In an unpredictable year, it’s fairly easy to predict that this Q4, most digital publishers won’t be subject to low readership or ratings. People shopping online and staying home for the holiday season may create so much digital consumption that it may become like a virtual Super Bowl.
From shopping sites to lifestyle publishers with holiday content, to entertainment publishers helping people enjoy their leisure time, to everyone else with audiences that advertisers want to sell to, publishers have more to offer than ever before.
This holiday is likely to look completely different from anything advertisers have seen. Navigating new audience behaviors is hard enough, advertiser goals are also particularly high after a tough year, and their need for flexibility is great.
Publishers know best how people have been responding on their own content in the past few unprecedented months. With the right approach, they can find the sweet spot between meeting advertiser needs and selling new programmatic offerings.
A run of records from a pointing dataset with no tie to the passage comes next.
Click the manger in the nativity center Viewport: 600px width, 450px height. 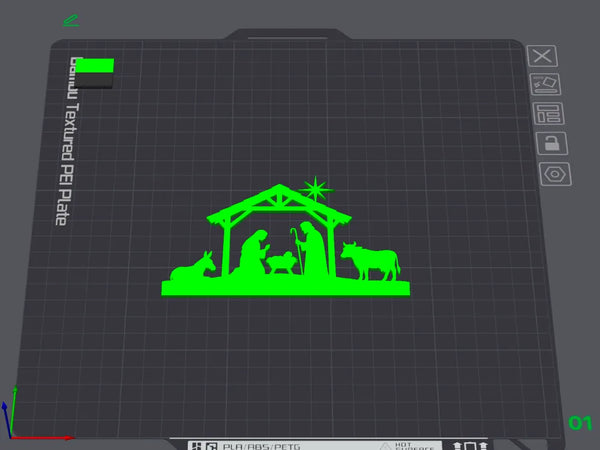(x=282, y=264)
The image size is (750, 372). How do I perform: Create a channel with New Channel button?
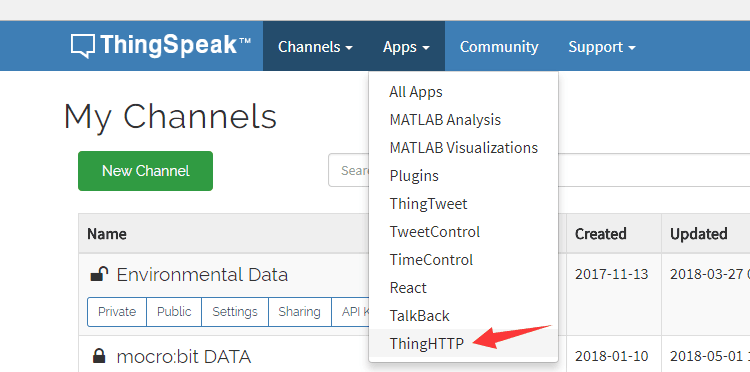(x=145, y=171)
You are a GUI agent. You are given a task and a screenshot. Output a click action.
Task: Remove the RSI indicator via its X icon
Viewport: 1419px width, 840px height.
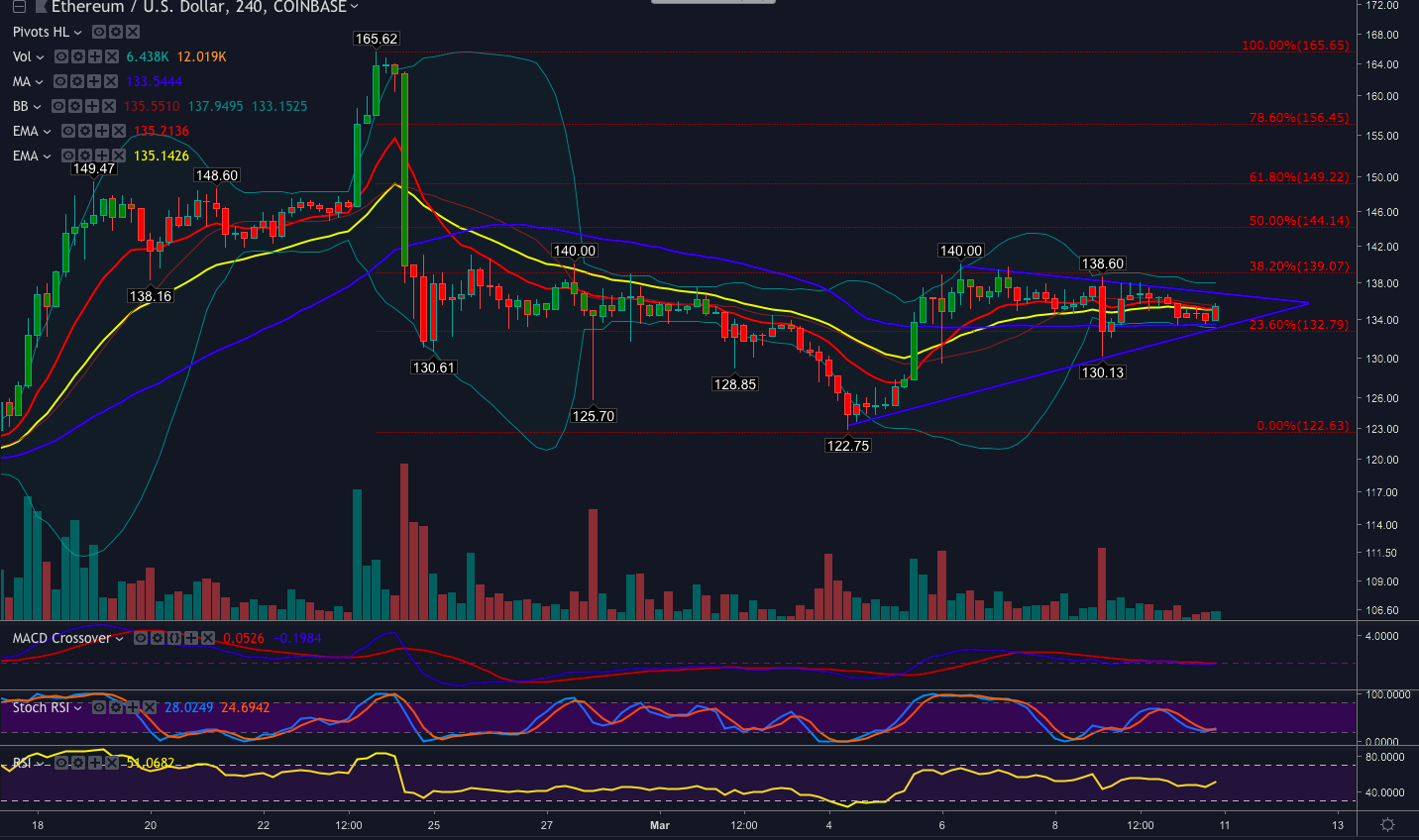point(111,762)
Delivering the goods this holiday for the new normal
Instead of scrutinizing CPMs and impressions to eke out every last drop of value while dealing with restricted resources, brands and publishers can now start getting a bit creative again.
Of course, there will be plenty of retargeting money on the open web, but there will also be opportunities to help brands with contextual, branding and new audience advertising as well. Publishers have often treated programmatic as a passive revenue channel, and direct advertising sales as an active channel.
That’s an outdated approach.
Publishers should be actively packaging and selling programmatic, not only to capture more revenue in Q4, but also to pave the way for 2021.
Advertisers only know what they know, and will need partners to help fill in the gaps. Publishers should be actively analyzing site behaviors and packaging new audience segments. Everyone used to have Thanksgiving with the relatives, but this year there could be millions of people in new segments such as “stay-at-home-cooks” vs. “ordering out.”
Publishers need to think about how to surface the right inventory, not just audiences, in this new 2020 marketplace. Brands are focused on specific retail categories that are seeing lift for the holiday season such as electronics, fashion and sporting goods.
Creating “gift guides” that allow buyers to target in-market shoppers by special content categories is a great way to get a conversation going with holiday advertisers.
Providing creative opportunity for growth
Private marketplaces (PMPs) are a good place to flex some programmatic muscle in order to attract any budget that advertisers have moved from channels like linear TV, live events and out-of-home.
Now is the right time to consider activating first-party data to get more value than simply selling through the open marketplace and through targeting from third-party data providers. With a good first-party data strategy, publishers can showcase their unique audiences through a Deal ID now that can become long-running packages in 2021.
Publishers should also review their advertiser category blocks and re-evaluate whether it makes sense to implement changes across integrations, especially in shopping categories. For publishers with mobile, video or OTT inventory that still has room to grow, that can be packaged to fit advertiser targets as well.
Publishers will be even more successful when inventory is enhanced with identity partners. Advertisers with specific identity requirements will only bid on inventory that matches it, so publishers are missing out if they aren’t able to work with a variety of identity partners.
In addition to capturing more demand, having a good identity solution in place can help increase match rates.
Advertisers won’t have amnesia come January. Media buying will change significantly as they forge bonds with publishers that can add insights, value and scale to their evolving strategy. Making it easy for advertisers in Q4 will keep the door open to continued discussion next year.
As programmatic OTT evolves, as identity becomes a bigger part of the media buy, and as advertisers learn about new audience segments and behaviors, their media plans will likely be more generous to the publishers that actively drive value, not just passive scale.